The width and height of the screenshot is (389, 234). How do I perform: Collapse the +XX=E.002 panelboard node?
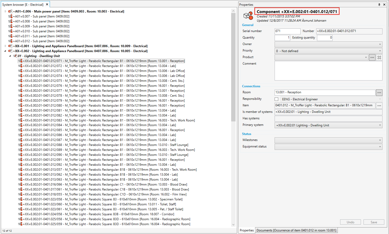coord(5,51)
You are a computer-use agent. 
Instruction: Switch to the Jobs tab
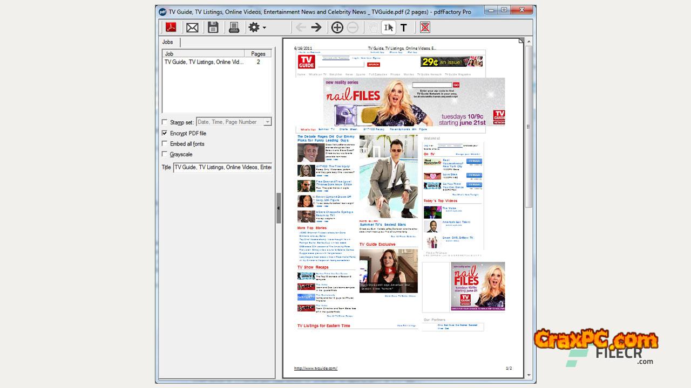168,42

====

Task to carry out
The lines running from the one with "You are a computer-use agent." to the close of the material above are to be retyped exactly; no picture is to be included.

Solution
You are a computer-use agent. 
Instruction: Switch to the Jobs tab
168,42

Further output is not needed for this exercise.